── RECORDS SUPPLIED ──

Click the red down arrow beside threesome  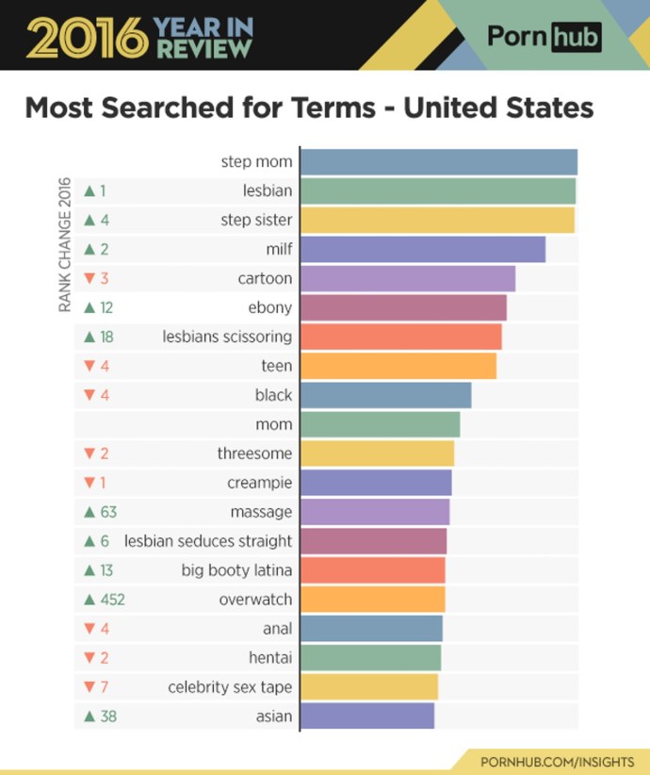click(x=89, y=453)
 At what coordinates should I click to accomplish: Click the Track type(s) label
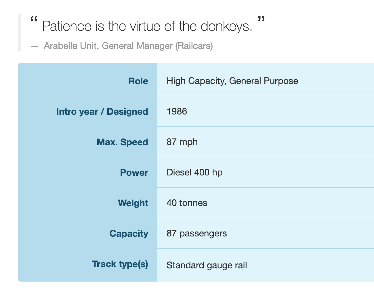click(x=120, y=264)
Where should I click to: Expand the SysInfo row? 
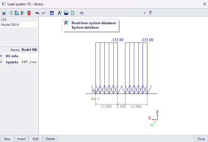(x=2, y=62)
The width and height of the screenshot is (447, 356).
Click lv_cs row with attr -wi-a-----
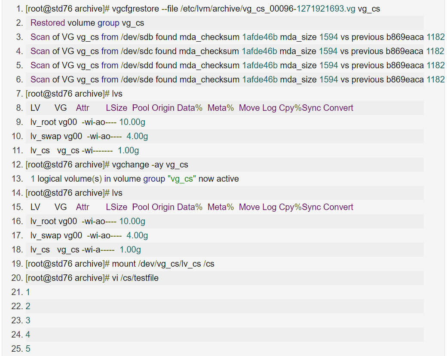click(x=86, y=250)
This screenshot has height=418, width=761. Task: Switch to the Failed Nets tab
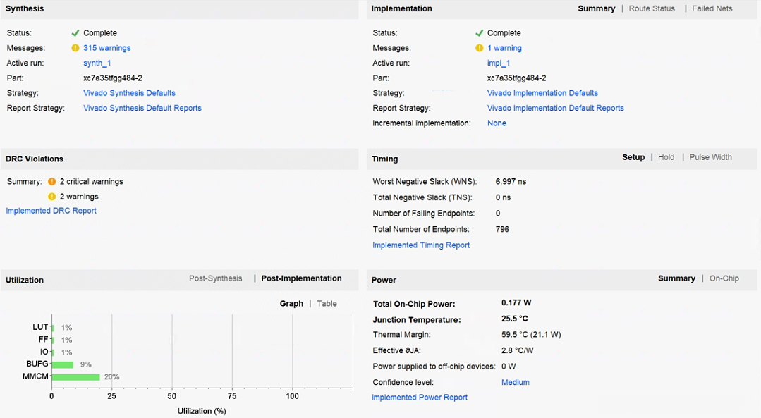pos(712,8)
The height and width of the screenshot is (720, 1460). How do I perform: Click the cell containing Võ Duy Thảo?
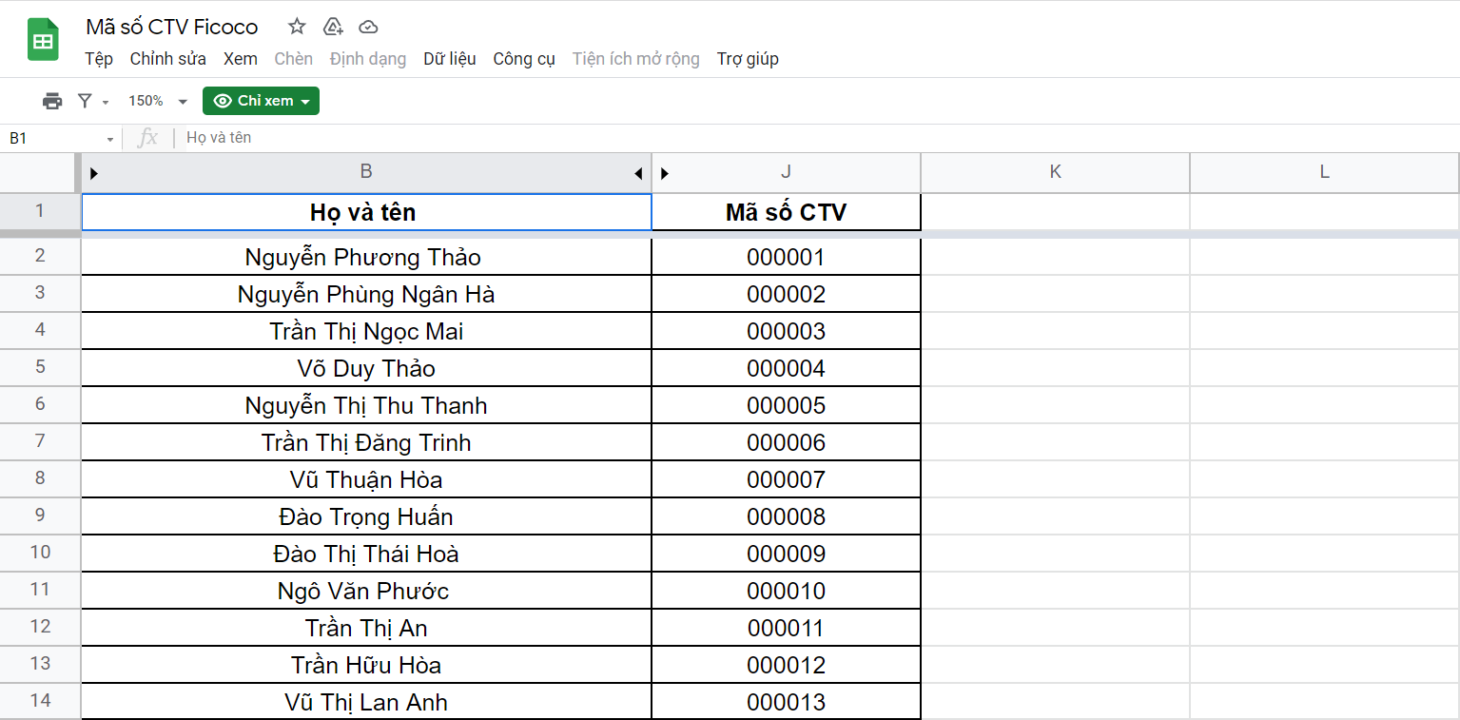[x=366, y=368]
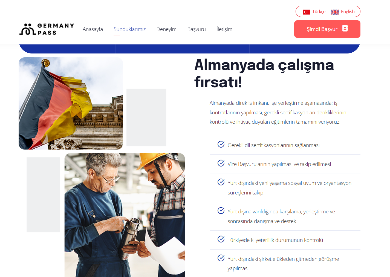Click the German flag photo

[71, 103]
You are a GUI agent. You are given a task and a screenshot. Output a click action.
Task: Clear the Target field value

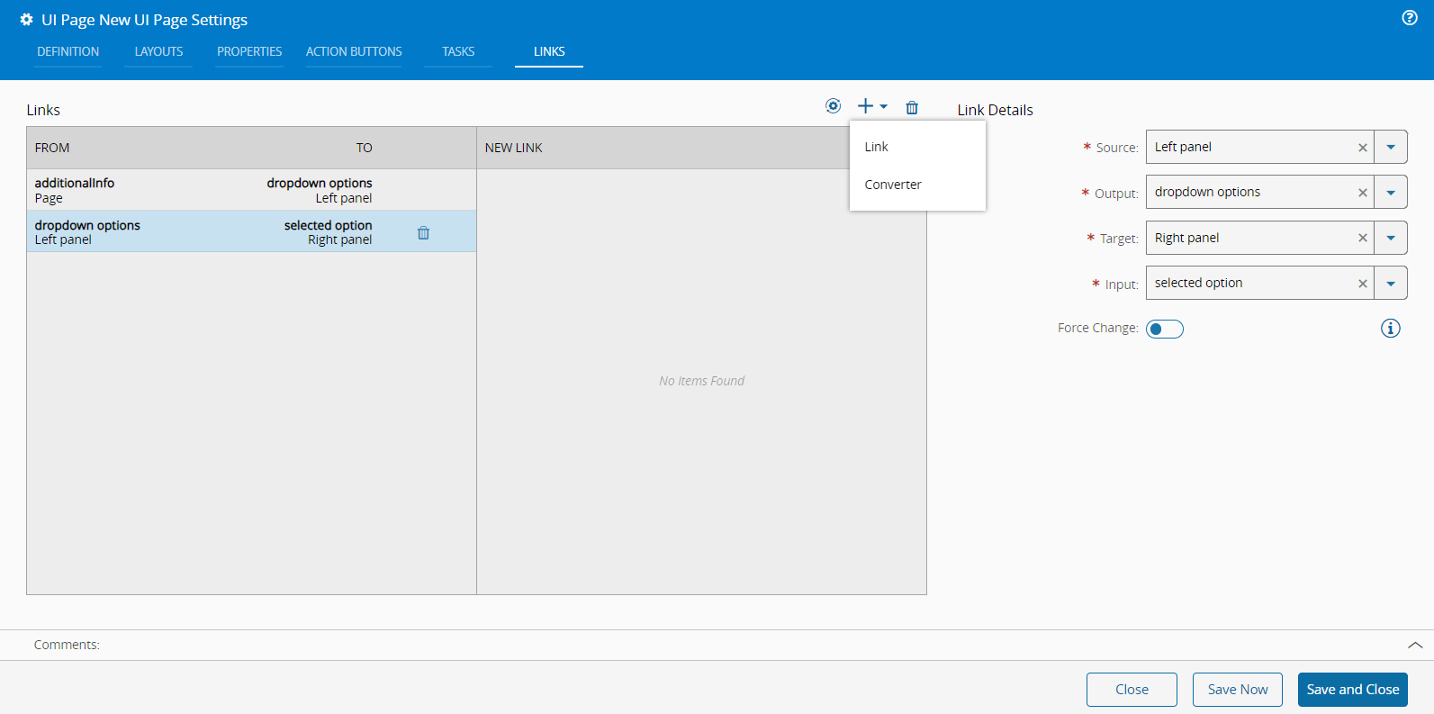1362,238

───

● **TASK GOAL**
Your copy should consist only of the lines from the one containing "Where should I" through the last line of the entries above, reproduced exactly, without pictures.

● **SOLUTION FOR THIS PROBLEM**
Where should I click to: Expand the SysInfo row? 
(x=2, y=62)
The width and height of the screenshot is (447, 356).
Click lv_cs row with attr -wi-a-----
click(x=86, y=250)
This screenshot has height=418, width=761. Task: Switch to the Failed Nets tab
pos(712,8)
The height and width of the screenshot is (720, 1460). How do I perform: Click the cell containing Võ Duy Thảo?
[x=366, y=368]
Click the German flag photo

[71, 103]
You are a GUI agent. You are given a task and a screenshot. Output a click action.
Task: Clear the Target field value

1362,238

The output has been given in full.